| Work order |
Please keep pictures out of the copy, and print exactly the lines from the one containing "Image resolution: width=1568" through the end of the records.

| Input for this task |
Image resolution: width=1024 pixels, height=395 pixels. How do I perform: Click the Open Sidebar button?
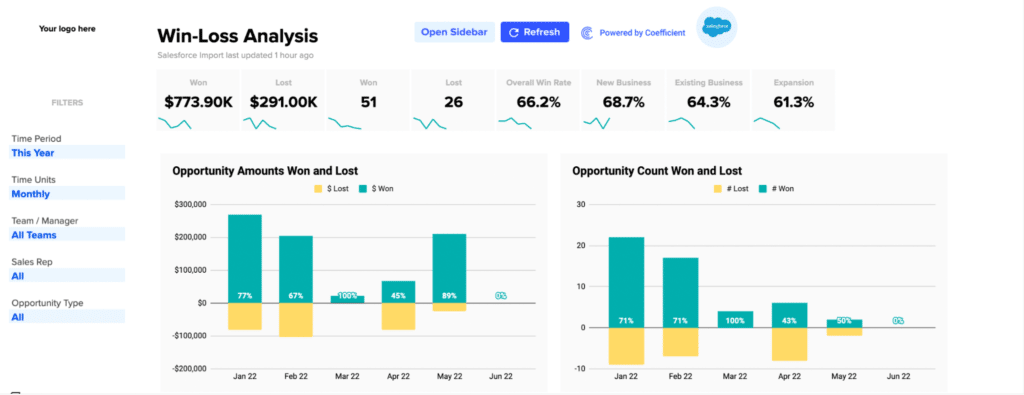tap(454, 32)
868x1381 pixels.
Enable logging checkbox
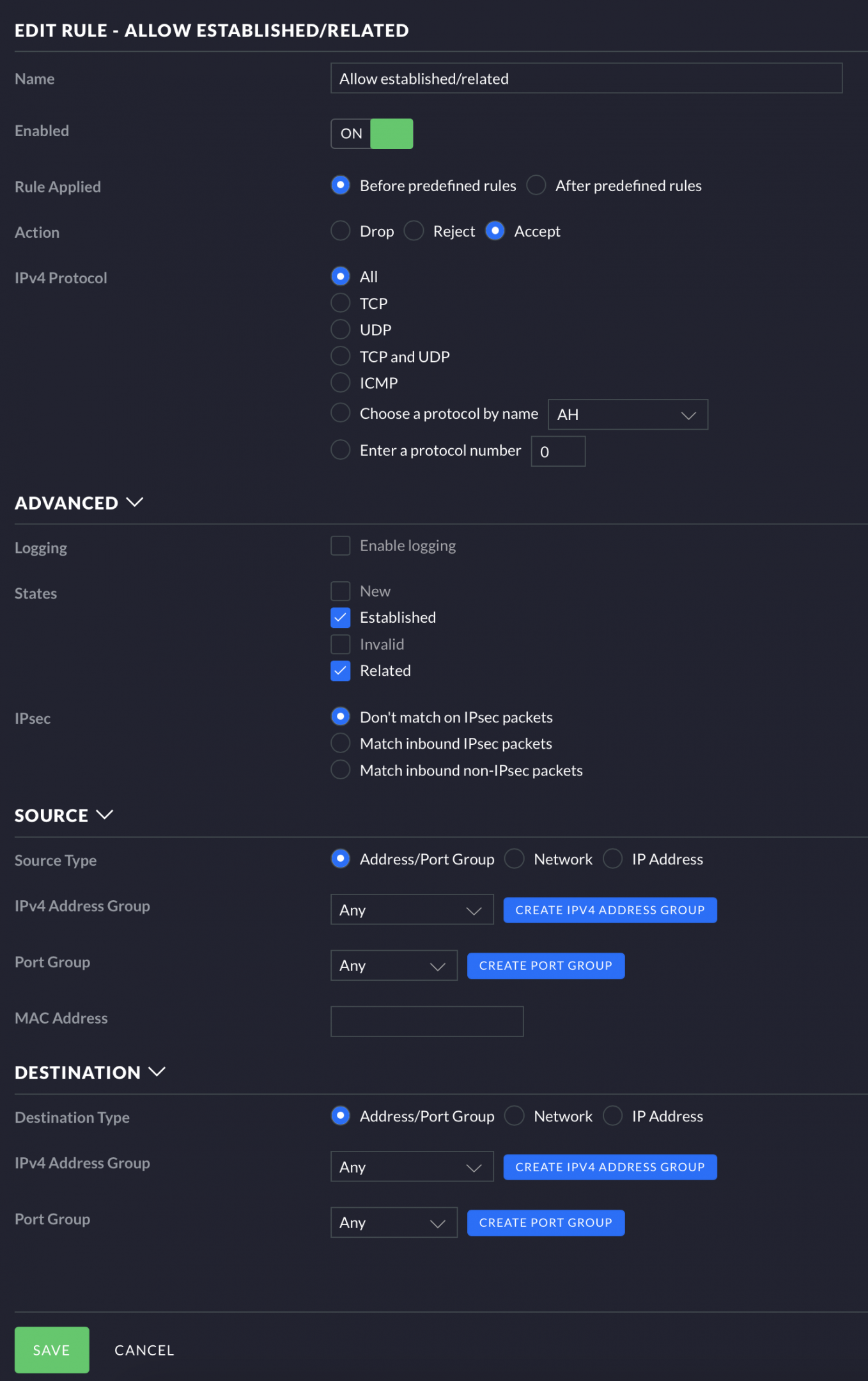click(x=341, y=546)
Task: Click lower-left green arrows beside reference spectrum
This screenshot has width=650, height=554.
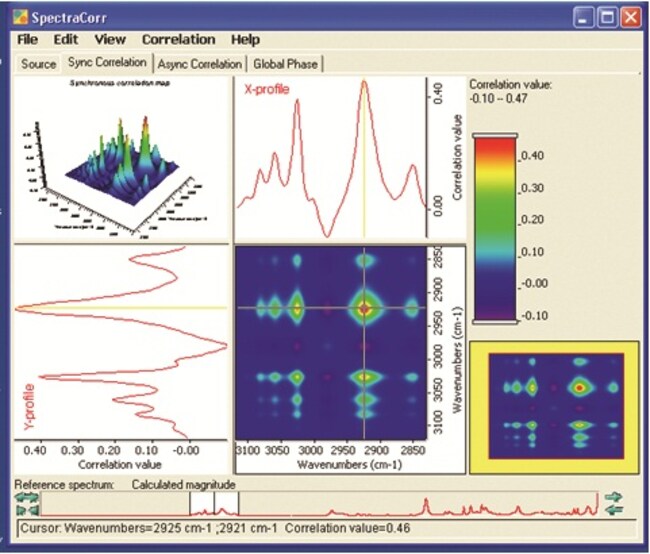Action: [x=27, y=508]
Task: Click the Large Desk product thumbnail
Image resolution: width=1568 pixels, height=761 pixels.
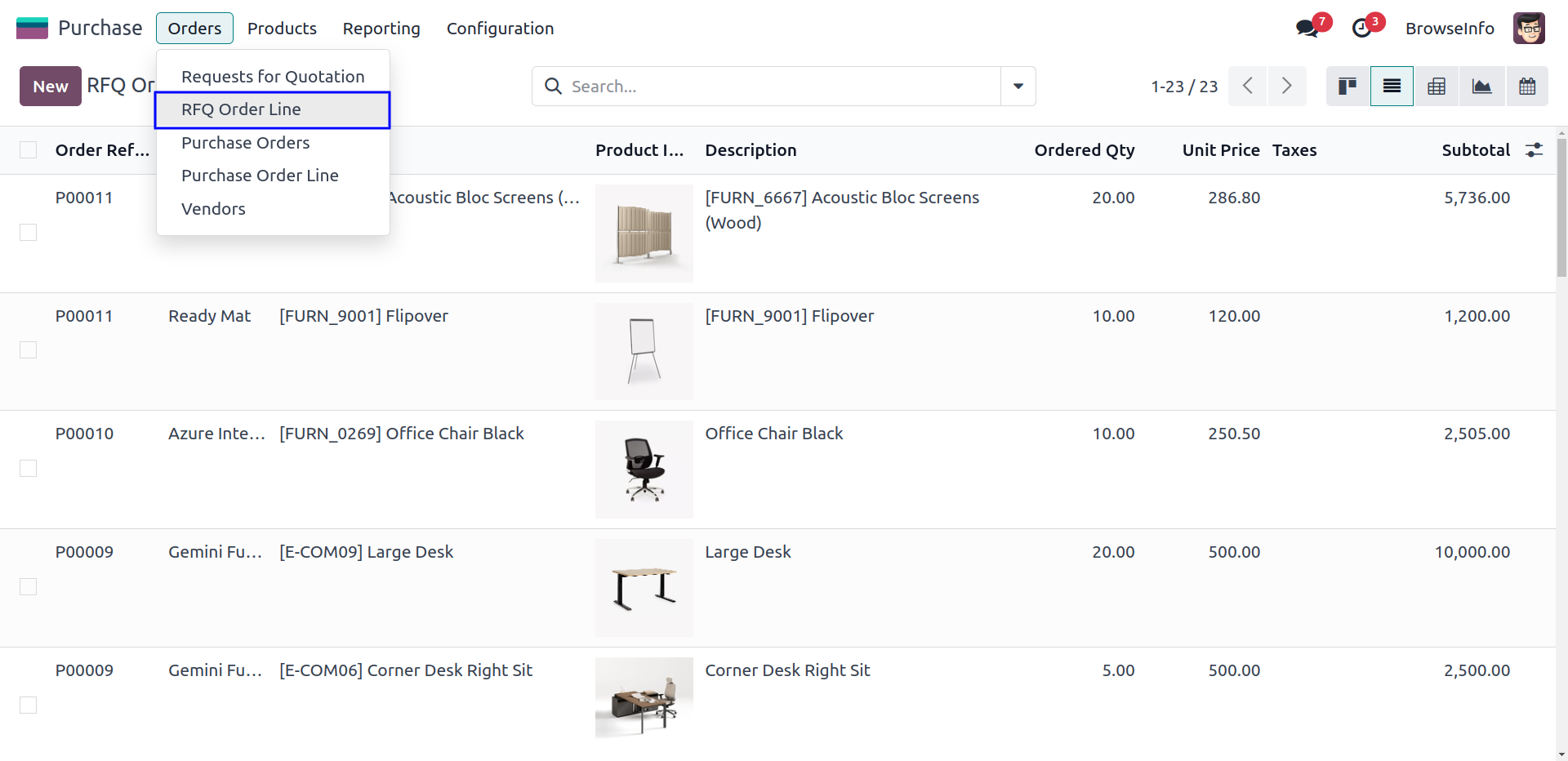Action: 644,588
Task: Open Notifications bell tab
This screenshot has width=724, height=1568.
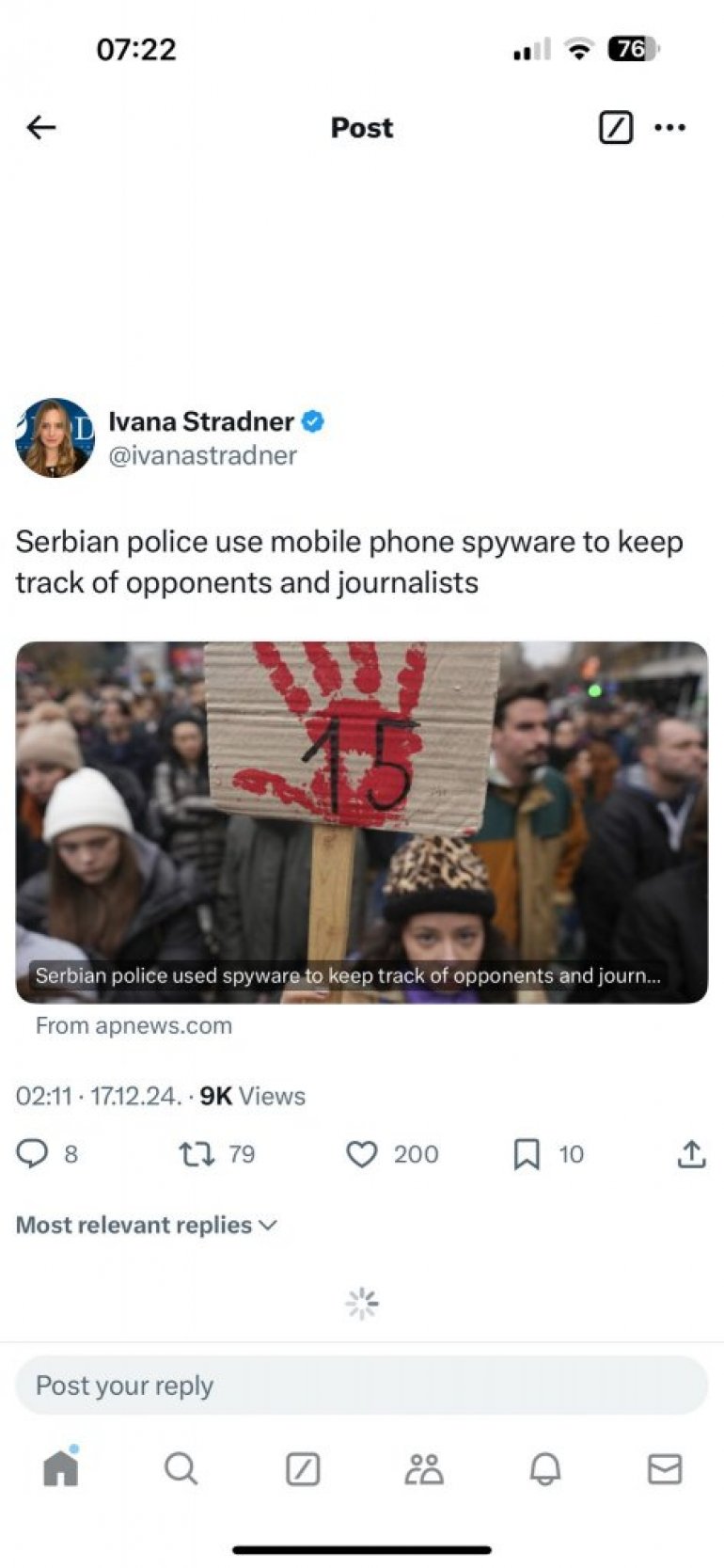Action: [x=545, y=1468]
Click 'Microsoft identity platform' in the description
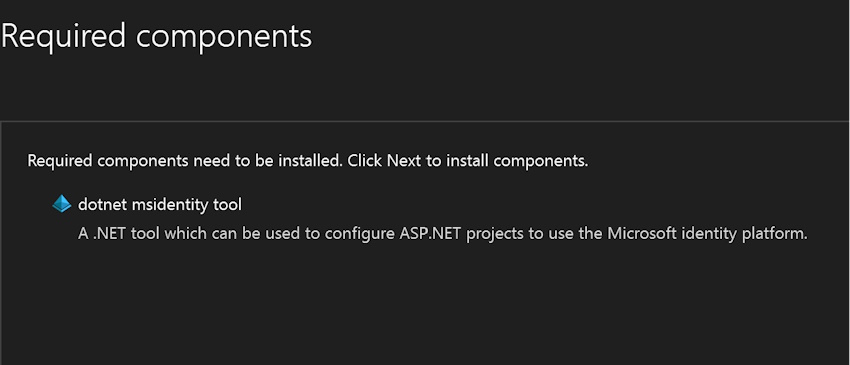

| Response area |
Image resolution: width=1568 pixels, height=761 pixels.
Action: 644,588
Task: Open Notifications bell tab
This screenshot has width=724, height=1568.
Action: [x=545, y=1468]
Click 'Microsoft identity platform' in the description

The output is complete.